Study of the two pathways for arachidonate oxygenation in blood platelets

Abstract

During collagen-induced blood platelet aggregation, arachidonic acid is set free from membrane phospholipids and subsequently converted into 12-hydroxyeicosatetraenoic acid by arachidonate lipoxygenase and into thromboxane A₂, 12-hydroxyheptadecatrienoic acid (HETE) and malondialdehyde by cyclooxygenase and thromboxane synthase. Lipoxygenase and cyclooxygenase have optimal activity at neutral to basic pH, while the thromboxane synthase is pH-independent between 5 and 9. These enzymes are membrane-bound.
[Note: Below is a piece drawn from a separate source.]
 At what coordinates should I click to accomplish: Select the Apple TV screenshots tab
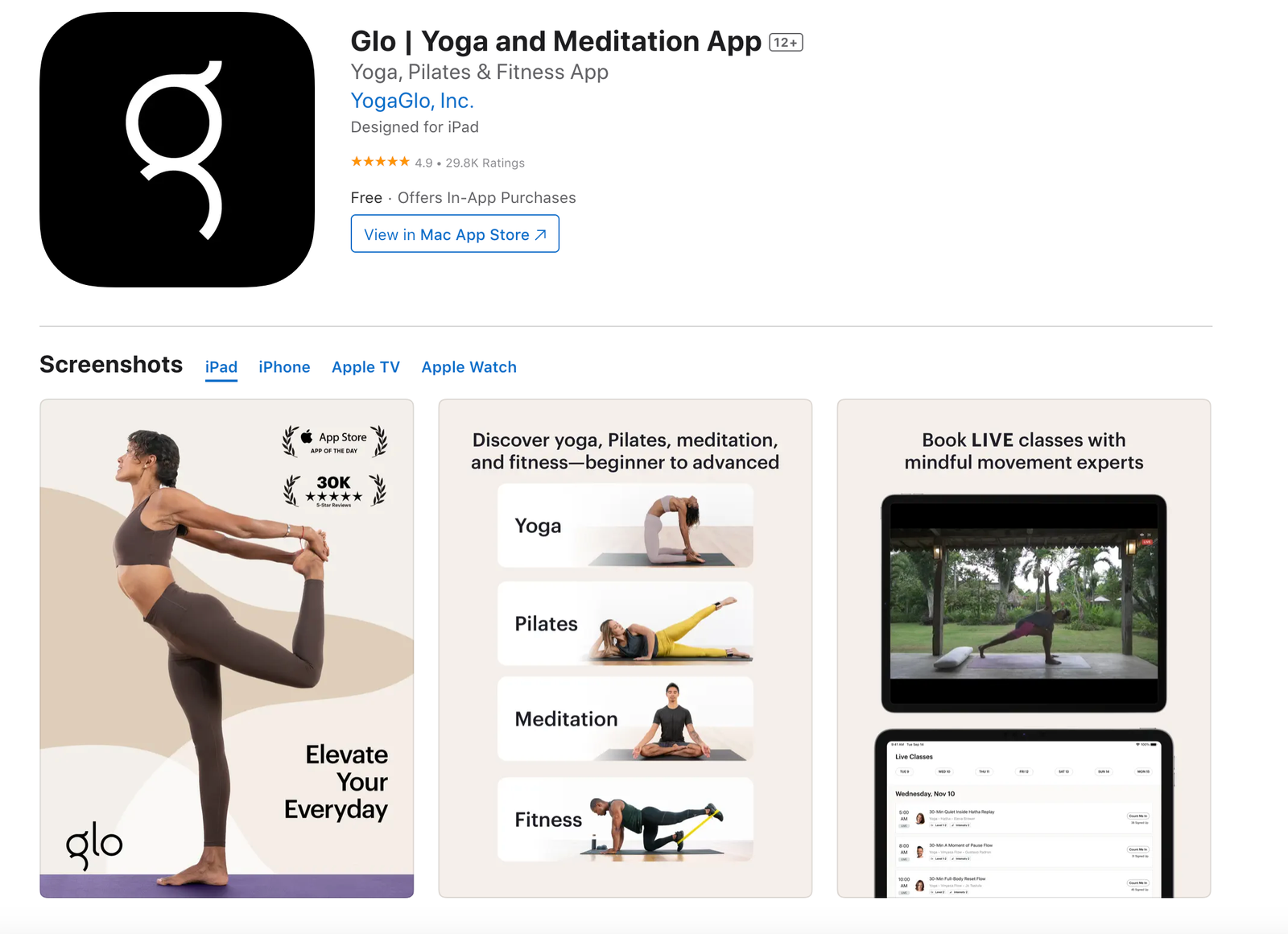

The cyclooxygenase is rapidly inactivated upon membrane disruption by nonionic detergents or phospholipid degradation with phospholipase A₂. It was found that platelet phospholipase A₂ preferentially splits off fatty acid with four double bonds. Eicosatetraynoic acid was used to investigate the physiological function of the arachidonate lipoxygenase during collagen-induced aggregation of rat blood platelets. This fatty acid is a more efficient inhibitor of lipoxygenase than of cyclooxygenase. At an inhibitor concentration of 0.6 μg/ml, platelet aggreation, 12-hydroxyeicosatetraenoic acid production as well as 15-hydroxytryptamine release are completely inhibited, while there is an apparent stimulation of the cyclooxygenase. These results indicate that arachidonate lipoxygenase is essential for irreversible blood platelet aggregation.